Exergy Analysis of a Wood Stack During Drying

Gareth Vaughan - 2000

The configuration of a dehumidifier wood drying kiln that results in the lowest total expenditure of energy is desirable for economic and environmental reasons. The exergy destruction rate is equal to the minimum work required to complete a process, in this case the drying of a wood stack. The exergy destruction within the wood stack is a significant contribution to the total exergy destruction rate for the kiln.

This thesis presents a computational model designed to examine the variation in the air-stream properties with distance. The control volume method issued as the basis for the model. This method involves the evaluation of the governing equations (the energy, mass, momentum balance equations and an empirical expression for the pressure drop) for the control volume. For each control volume the air-stream conditions (pressure, temperature, relative humidity and velocity) at the exit are the unknown variables. Broyden's method is used to find the values of the unknowns to solve the balance equations and these values become the input variables for the subsequent control volume. This process is repeated until the air stream conditions at the outlet to the stack are known. The principles that underpin this model are discussed in depth in the body of the thesis.

A wood stack consists of both a central section and one of several different types of side section, each of which must be modeled separately. Only the constant rate period of the drying process is considered here.

Changes in the air-stream properties due to variations in the stack parameters and in the type of side stack are examined. The rate of transfer of heat, mass and momentum and the factors that affect these are discussed.

From the information for the air-stream properties in the stack the rate of exergy destruction and entropy generation are found. These rates are linked by the Gouy-Stodola theorem and so the two values can be compared.

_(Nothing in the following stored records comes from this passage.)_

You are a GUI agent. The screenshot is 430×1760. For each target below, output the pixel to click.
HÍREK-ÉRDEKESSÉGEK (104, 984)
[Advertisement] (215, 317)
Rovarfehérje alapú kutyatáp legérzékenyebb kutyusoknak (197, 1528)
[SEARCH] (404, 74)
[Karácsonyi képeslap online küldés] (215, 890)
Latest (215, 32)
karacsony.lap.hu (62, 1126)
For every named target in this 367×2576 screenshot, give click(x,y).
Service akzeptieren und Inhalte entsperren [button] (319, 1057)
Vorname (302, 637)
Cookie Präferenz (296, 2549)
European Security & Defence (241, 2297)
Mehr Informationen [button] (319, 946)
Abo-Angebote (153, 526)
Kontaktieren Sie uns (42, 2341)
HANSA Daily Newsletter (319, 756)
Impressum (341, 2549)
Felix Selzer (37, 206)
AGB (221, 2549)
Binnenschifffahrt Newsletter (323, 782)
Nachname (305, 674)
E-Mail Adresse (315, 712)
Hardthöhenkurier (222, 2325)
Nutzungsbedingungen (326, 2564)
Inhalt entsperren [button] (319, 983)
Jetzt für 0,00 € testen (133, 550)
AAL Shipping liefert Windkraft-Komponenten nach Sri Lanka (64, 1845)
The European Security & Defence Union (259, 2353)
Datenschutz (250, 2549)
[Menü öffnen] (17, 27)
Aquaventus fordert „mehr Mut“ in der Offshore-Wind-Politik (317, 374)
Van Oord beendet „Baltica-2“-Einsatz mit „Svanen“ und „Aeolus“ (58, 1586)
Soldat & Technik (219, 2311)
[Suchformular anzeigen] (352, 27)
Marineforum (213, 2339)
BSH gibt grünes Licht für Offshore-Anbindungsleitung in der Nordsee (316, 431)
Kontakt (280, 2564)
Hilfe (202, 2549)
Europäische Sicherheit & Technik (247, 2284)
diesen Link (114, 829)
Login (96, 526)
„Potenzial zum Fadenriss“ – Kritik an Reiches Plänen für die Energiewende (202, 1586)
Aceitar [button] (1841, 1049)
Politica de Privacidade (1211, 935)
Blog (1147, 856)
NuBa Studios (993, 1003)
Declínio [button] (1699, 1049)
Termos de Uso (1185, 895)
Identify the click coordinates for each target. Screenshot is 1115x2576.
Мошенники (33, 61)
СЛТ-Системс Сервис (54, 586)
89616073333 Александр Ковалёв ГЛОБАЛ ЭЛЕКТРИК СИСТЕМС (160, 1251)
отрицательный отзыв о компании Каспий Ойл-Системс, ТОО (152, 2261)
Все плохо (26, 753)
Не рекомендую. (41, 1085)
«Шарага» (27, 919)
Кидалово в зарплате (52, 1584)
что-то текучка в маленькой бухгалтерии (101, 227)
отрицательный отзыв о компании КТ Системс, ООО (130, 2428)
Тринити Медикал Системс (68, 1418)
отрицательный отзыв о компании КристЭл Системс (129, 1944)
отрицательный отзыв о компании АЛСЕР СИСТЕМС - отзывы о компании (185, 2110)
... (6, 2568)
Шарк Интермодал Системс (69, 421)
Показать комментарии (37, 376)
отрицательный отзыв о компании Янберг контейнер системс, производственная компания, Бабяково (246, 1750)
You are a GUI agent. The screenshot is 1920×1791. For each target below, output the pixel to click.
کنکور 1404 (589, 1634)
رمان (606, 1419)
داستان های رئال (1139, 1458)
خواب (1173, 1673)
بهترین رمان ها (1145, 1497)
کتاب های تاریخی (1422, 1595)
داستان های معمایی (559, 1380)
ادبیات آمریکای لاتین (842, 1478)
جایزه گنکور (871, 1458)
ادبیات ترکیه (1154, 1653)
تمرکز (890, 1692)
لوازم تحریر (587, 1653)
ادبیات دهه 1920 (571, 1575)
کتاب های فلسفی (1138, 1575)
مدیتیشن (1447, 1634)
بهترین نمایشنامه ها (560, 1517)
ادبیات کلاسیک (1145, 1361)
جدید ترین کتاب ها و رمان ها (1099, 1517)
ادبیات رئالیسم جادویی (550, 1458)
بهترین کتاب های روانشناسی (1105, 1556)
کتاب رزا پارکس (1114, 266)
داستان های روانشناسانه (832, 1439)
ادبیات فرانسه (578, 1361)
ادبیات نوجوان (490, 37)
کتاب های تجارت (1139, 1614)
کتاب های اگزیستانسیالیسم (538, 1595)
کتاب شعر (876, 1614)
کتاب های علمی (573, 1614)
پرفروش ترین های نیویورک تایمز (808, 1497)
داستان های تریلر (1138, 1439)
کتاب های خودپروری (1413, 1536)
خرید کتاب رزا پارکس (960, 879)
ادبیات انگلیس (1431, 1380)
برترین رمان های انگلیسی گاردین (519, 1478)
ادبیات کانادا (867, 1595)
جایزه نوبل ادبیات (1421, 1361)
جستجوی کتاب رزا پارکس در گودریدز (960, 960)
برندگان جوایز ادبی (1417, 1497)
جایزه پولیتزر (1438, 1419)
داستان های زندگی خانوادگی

It is found that the heat transfer component of the entropy generation rate is the only significant term in the entropy generation rate, except at low heat transfer rates. The mass transfer contribution is negligible for all conditions shown and the momentum term is negligible term for all conditions except where the velocity is high or when the heat transfer in greater rates of entropy generation.

The sudden contractions and expansions through which the air-stream flows as it enters and exits the stack are accounted for in the model. It is found that exergy destruction due to these features is small in comparison to the exergy destruction due to heat and mass transfer within the main body of the stack.